Enunciado 1:
Reescreva as linhas dos registros abaixo, e não as do texto, como uma lista JSON de strings, uma string por linha e sem as linhas em branco. Deixe as imagens fora da resposta.

Texto da página:
▽

Fui visitar, aos sete anos de idade, uma escola onde recebiam meninas de todo o interior de São Paulo, em regime de internato.
Entrei no carro com papai e mamãe e fomos até Mogi- Mirim.
Desci do carro e uma freira se apresentou e me convidou para visitar as dependências da escola.
Mas ao voltar não encontrei meus pais e fiquei correndo pelos corredores com a sensação de abandono a percorrer todo o meu pequeno ser.
Fui para baixo de uma mesa e chorei muito.
A voz da freira me dizia: 
-Se não parar com isso vou mandá-la para casa  dentro de um caixote, no caminhão de cargas.
Ao ouvir essas palavras fui me acalmando e parando de chorar para perguntar o que tinha acontecido com meus pais. Queria saber se havia um recado para mim.
Alguns dias depois conheci a irmã Maria, que a partir desse momento, se tornou uma grande amiga e confidente. Ela penteava meus longos cabelos e os prendia em duas tranças. E foi responsável por me convencer a provar o alimento que eu estava recusando.
A cada colher que eu comia, a irmã Maria ia contando uma linda história, enquanto me  convencia da importância do alimento.
Depois de transcorridos três meses recebi a visita de meus pais e passei o dia nos parques de diversões. 
Em minha inocência, aceitei suas explicações, mesmo que não as entendesse muito bem. A saudade era tanta que não havia espaço para brigas.
Na semana seguinte meus pais me mandaram um par de patins e uma bicicleta, com licença da direção.
As manhãs eram preenchidas com as orações matinais, café da manhã, arrumação da cama e cômoda, e com os estudos que iam até a hora do almoço.
No período da tarde eram feitos os temas de aula na sala de estudos.
Não se levantava do lugar sem pedir permissão.
Após o período dos temas escolares íamos para o pátio. Era possível jogar Vôlei, Ping Pong, Xadrez, Amarelinha. Ou, simplesmente conversar com as amigas.
Ao entardecer íamos para a bênção, depois seguida de missa e do terço, em voz alta.
Eu participava do coral da missa e ganhava vinho batido com gemada para ajeitar a voz. E, assim, a missa passava tão rápido que não chegava a me cansar.
Á noite, antes das 22 horas, íamos deitar com as luzes apagadas e não se podia conversar mais nada. As freiras se recolhiam na clausura, faziam suas últimas orações e iam dormir também.
No meio da noite uma menina sonâmbula se deitava ao meu lado.
Então, sem falar nada, eu ia para a cama dela e procurava dormir.
A disciplina era férrea. Não se tolerava desordem ao entrar e sair das aulas, nem conversas nos corredores. Havia fila para entrar e sair da sala e não se podia desrespeitar o alinhamento até chegar no pátio, na hora do recreio.
Cada interna tinha o número bordado nas roupas todas. Meu número era 63 e depois de uns anos passou para 163.
Era comum ser chamada pelo número.

△

Entradas de um conjunto de dados:

▽

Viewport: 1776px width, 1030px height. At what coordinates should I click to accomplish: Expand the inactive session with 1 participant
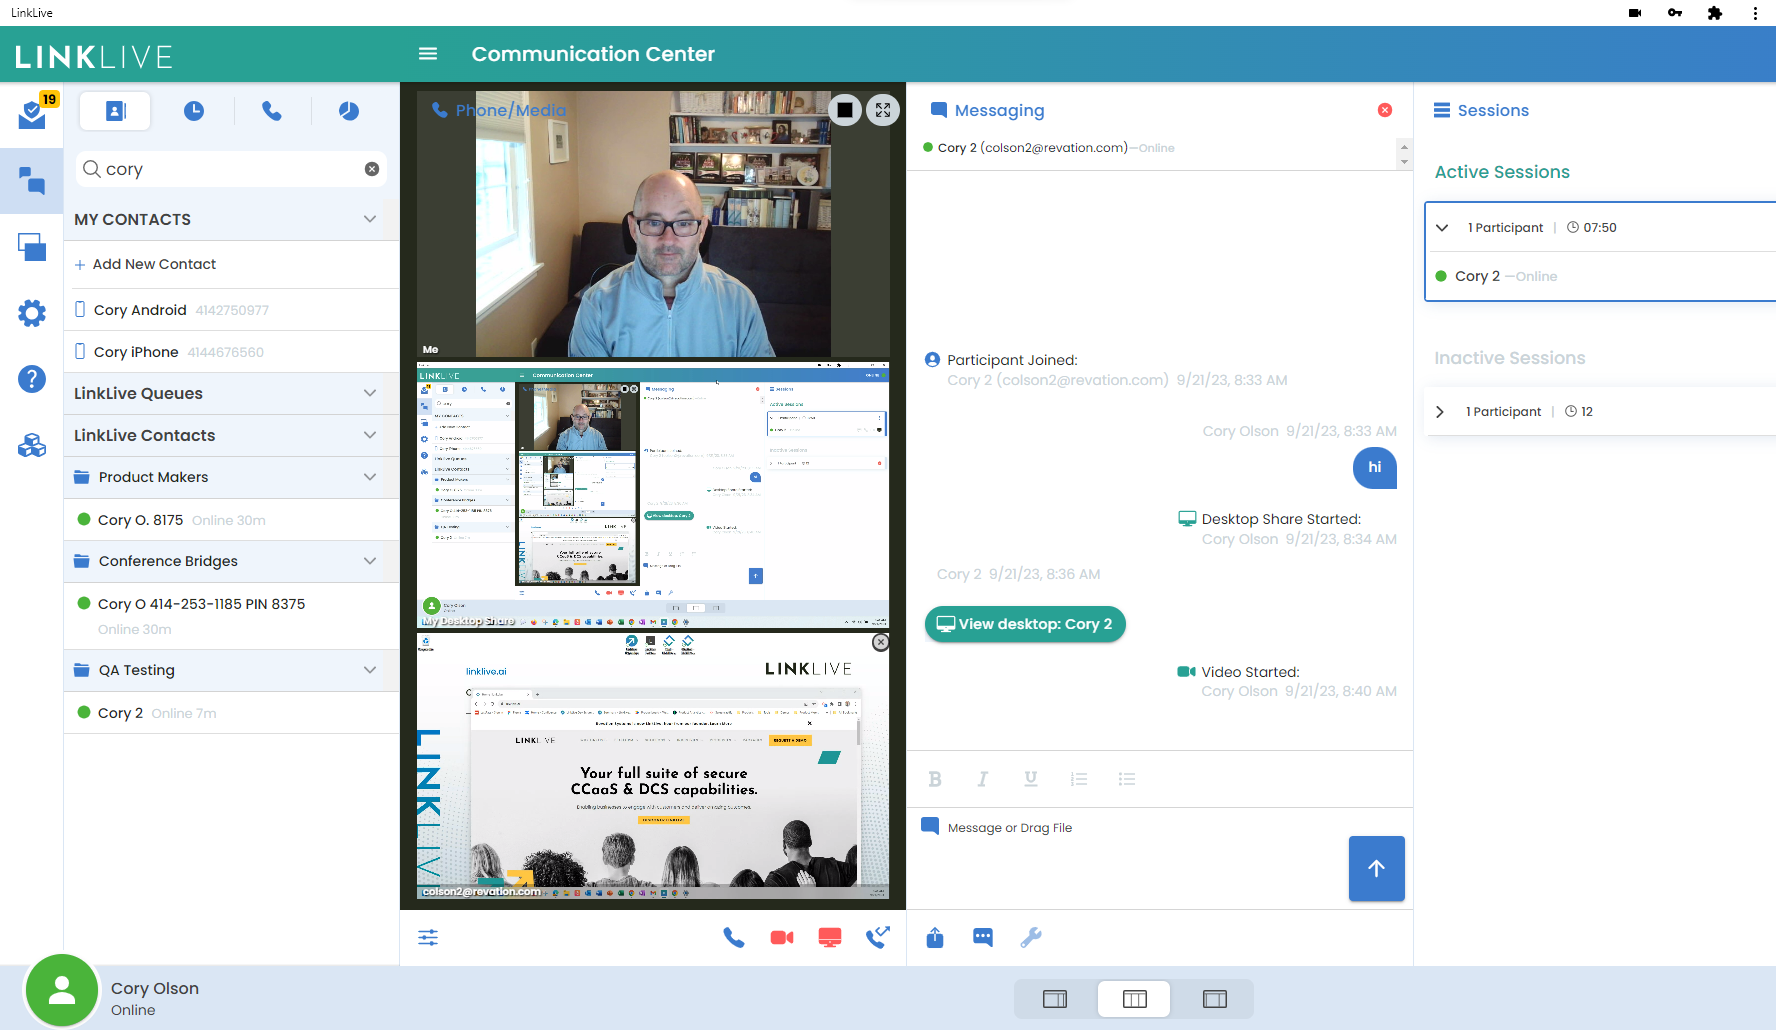1440,412
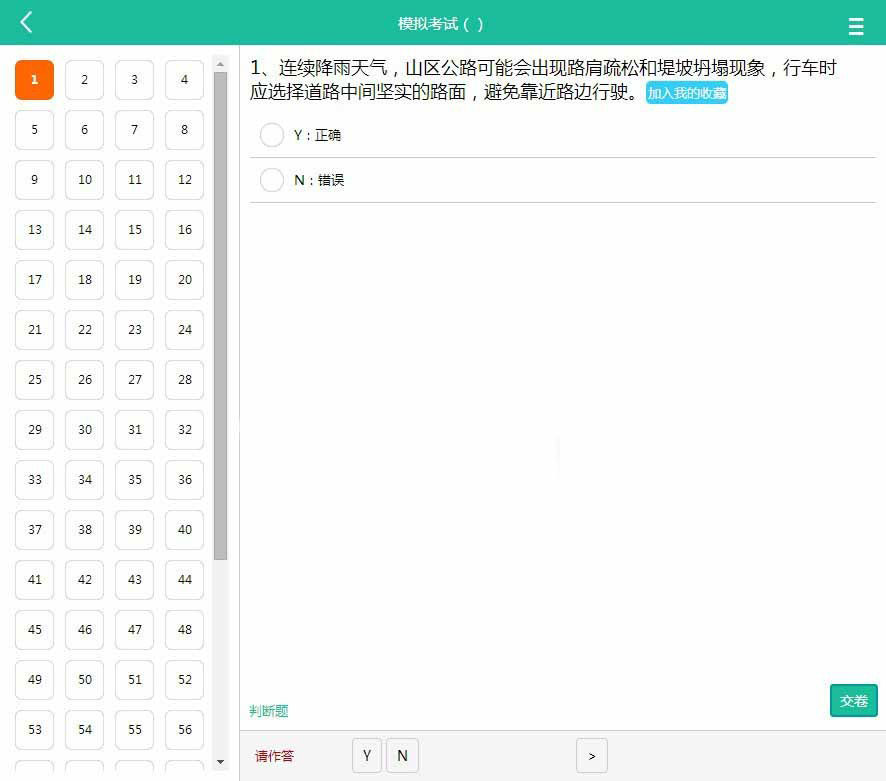The image size is (886, 781).
Task: Select the N : 错误 radio option
Action: [x=271, y=180]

△

Enunciado 2:
Reproduza o trecho do relato sobre o internato começando em "A cada colher" e seguindo até "sala de estudos.".

Resolução completa 1:
[
  "Viewport: 1776px width, 1030px height. At what coordinates should I click to accomplish: Expand the inactive session with 1 participant",
  "1440,412",
  "The image size is (886, 781).",
  "Task: Select the N : 错误 radio option",
  "Action: [x=271, y=180]"
]

Resolução completa 2:
A cada colher que eu comia, a irmã Maria ia contando uma linda história, enquanto me  convencia da importância do alimento.
Depois de transcorridos três meses recebi a visita de meus pais e passei o dia nos parques de diversões. 
Em minha inocência, aceitei suas explicações, mesmo que não as entendesse muito bem. A saudade era tanta que não havia espaço para brigas.
Na semana seguinte meus pais me mandaram um par de patins e uma bicicleta, com licença da direção.
As manhãs eram preenchidas com as orações matinais, café da manhã, arrumação da cama e cômoda, e com os estudos que iam até a hora do almoço.
No período da tarde eram feitos os temas de aula na sala de estudos.